• **WHAT IS REQUIRED**
Please retype the entries below exactly as they are written.

• **GIVEN ENTRIES**
---*---
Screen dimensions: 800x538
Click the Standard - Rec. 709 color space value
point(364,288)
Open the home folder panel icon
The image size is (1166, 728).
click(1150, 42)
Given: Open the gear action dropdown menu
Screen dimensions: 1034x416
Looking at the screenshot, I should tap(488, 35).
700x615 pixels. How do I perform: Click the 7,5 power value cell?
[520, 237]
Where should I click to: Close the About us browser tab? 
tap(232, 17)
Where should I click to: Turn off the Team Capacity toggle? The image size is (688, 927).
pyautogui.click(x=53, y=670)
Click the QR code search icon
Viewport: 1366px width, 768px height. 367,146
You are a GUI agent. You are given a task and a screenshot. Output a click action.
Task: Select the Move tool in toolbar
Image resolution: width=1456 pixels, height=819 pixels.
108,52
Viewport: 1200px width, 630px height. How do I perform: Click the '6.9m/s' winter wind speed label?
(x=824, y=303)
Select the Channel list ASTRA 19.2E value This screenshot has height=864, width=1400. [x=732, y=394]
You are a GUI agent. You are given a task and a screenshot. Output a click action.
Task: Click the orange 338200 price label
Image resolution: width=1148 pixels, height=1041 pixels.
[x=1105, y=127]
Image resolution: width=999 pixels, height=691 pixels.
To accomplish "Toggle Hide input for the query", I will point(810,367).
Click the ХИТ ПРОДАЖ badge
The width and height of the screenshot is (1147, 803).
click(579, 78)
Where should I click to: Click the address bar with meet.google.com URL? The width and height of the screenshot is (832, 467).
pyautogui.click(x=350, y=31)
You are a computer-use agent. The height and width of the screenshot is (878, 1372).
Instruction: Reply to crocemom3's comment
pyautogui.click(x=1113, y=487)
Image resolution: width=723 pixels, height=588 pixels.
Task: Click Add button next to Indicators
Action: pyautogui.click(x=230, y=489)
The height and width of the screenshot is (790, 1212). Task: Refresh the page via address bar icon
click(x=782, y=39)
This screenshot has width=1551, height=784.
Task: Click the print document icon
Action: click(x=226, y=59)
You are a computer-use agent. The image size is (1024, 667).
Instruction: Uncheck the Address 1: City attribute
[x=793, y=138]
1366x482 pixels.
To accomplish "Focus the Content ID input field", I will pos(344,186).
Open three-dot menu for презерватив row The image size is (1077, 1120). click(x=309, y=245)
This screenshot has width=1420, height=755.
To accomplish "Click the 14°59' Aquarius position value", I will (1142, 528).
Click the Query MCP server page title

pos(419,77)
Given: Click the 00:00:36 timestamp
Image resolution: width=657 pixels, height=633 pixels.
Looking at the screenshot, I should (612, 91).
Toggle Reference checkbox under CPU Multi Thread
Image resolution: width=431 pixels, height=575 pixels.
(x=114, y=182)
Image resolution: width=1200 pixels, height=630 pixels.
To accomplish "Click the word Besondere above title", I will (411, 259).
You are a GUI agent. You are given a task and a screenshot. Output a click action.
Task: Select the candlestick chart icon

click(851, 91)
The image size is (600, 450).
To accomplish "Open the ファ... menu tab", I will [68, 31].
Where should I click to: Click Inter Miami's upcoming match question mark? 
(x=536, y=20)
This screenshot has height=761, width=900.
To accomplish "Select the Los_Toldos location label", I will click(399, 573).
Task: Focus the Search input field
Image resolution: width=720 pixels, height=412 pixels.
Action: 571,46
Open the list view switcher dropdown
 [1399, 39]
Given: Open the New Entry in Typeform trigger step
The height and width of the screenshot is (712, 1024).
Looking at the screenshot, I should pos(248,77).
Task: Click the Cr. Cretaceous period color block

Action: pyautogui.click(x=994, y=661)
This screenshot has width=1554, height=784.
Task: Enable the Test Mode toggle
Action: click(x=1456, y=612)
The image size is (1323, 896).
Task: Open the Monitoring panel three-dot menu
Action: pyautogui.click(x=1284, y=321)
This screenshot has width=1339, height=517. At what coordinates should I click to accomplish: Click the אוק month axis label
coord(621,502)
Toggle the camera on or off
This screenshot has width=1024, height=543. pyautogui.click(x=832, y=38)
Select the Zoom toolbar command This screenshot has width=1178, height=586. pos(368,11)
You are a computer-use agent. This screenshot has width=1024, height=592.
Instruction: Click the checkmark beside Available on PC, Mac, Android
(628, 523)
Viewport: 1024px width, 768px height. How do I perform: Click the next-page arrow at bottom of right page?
---*---
• **RESULT**
Screen dimensions: 800x538
Click the Standard - Rec. 709 color space value
point(364,288)
Open the home folder panel icon
The image size is (1166, 728).
click(1150, 42)
Given: Open the gear action dropdown menu
Screen dimensions: 1034x416
Looking at the screenshot, I should tap(488, 35).
700x615 pixels. How do I perform: Click the 7,5 power value cell?
[520, 237]
Where should I click to: Close the About us browser tab? 
tap(232, 17)
Where should I click to: Turn off the Team Capacity toggle? The image size is (688, 927).
pyautogui.click(x=53, y=670)
Click the QR code search icon
Viewport: 1366px width, 768px height. 367,146
You are a GUI agent. You are given a task and a screenshot. Output a click action.
Task: Select the Move tool in toolbar
Image resolution: width=1456 pixels, height=819 pixels.
108,52
Viewport: 1200px width, 630px height. How do I perform: Click the '6.9m/s' winter wind speed label?
(x=824, y=303)
Select the Channel list ASTRA 19.2E value This screenshot has height=864, width=1400. [x=732, y=394]
You are a GUI agent. You are given a task and a screenshot. Output a click action.
Task: Click the orange 338200 price label
Image resolution: width=1148 pixels, height=1041 pixels.
[x=1105, y=127]
Image resolution: width=999 pixels, height=691 pixels.
To accomplish "Toggle Hide input for the query", I will point(810,367).
Click the ХИТ ПРОДАЖ badge
The width and height of the screenshot is (1147, 803).
click(579, 78)
Where should I click to: Click the address bar with meet.google.com URL? The width and height of the screenshot is (832, 467).
pyautogui.click(x=350, y=31)
You are a computer-use agent. The height and width of the screenshot is (878, 1372).
Instruction: Reply to crocemom3's comment
pyautogui.click(x=1113, y=487)
Image resolution: width=723 pixels, height=588 pixels.
Task: Click Add button next to Indicators
Action: pyautogui.click(x=230, y=489)
The height and width of the screenshot is (790, 1212). Task: Refresh the page via address bar icon
click(x=782, y=39)
This screenshot has width=1551, height=784.
Task: Click the print document icon
Action: click(x=226, y=59)
You are a computer-use agent. The image size is (1024, 667).
Instruction: Uncheck the Address 1: City attribute
[x=793, y=138]
1366x482 pixels.
To accomplish "Focus the Content ID input field", I will pos(344,186).
Open three-dot menu for презерватив row The image size is (1077, 1120). click(x=309, y=245)
This screenshot has width=1420, height=755.
To accomplish "Click the 14°59' Aquarius position value", I will (1142, 528).
Click the Query MCP server page title

pos(419,77)
Given: Click the 00:00:36 timestamp
Image resolution: width=657 pixels, height=633 pixels.
Looking at the screenshot, I should (612, 91).
Toggle Reference checkbox under CPU Multi Thread
Image resolution: width=431 pixels, height=575 pixels.
(x=114, y=182)
Image resolution: width=1200 pixels, height=630 pixels.
To accomplish "Click the word Besondere above title", I will (411, 259).
You are a GUI agent. You are given a task and a screenshot. Output a click action.
Task: Select the candlestick chart icon

click(851, 91)
The image size is (600, 450).
To accomplish "Open the ファ... menu tab", I will [68, 31].
Where should I click to: Click Inter Miami's upcoming match question mark? 
(x=536, y=20)
This screenshot has height=761, width=900.
To accomplish "Select the Los_Toldos location label", I will click(399, 573).
Task: Focus the Search input field
Image resolution: width=720 pixels, height=412 pixels.
Action: 571,46
Open the list view switcher dropdown
 [1399, 39]
Given: Open the New Entry in Typeform trigger step
The height and width of the screenshot is (712, 1024).
Looking at the screenshot, I should pos(248,77).
Task: Click the Cr. Cretaceous period color block

Action: pyautogui.click(x=994, y=661)
This screenshot has width=1554, height=784.
Task: Enable the Test Mode toggle
Action: click(x=1456, y=612)
The image size is (1323, 896).
Task: Open the Monitoring panel three-dot menu
Action: pyautogui.click(x=1284, y=321)
This screenshot has width=1339, height=517. At what coordinates should I click to accomplish: Click the אוק month axis label
coord(621,502)
Toggle the camera on or off
This screenshot has width=1024, height=543. pyautogui.click(x=832, y=38)
Select the Zoom toolbar command This screenshot has width=1178, height=586. pos(368,11)
You are a computer-use agent. This screenshot has width=1024, height=592.
Instruction: Click the checkmark beside Available on PC, Mac, Android
(628, 523)
Viewport: 1024px width, 768px height. How do I perform: Click the next-page arrow at bottom of right page?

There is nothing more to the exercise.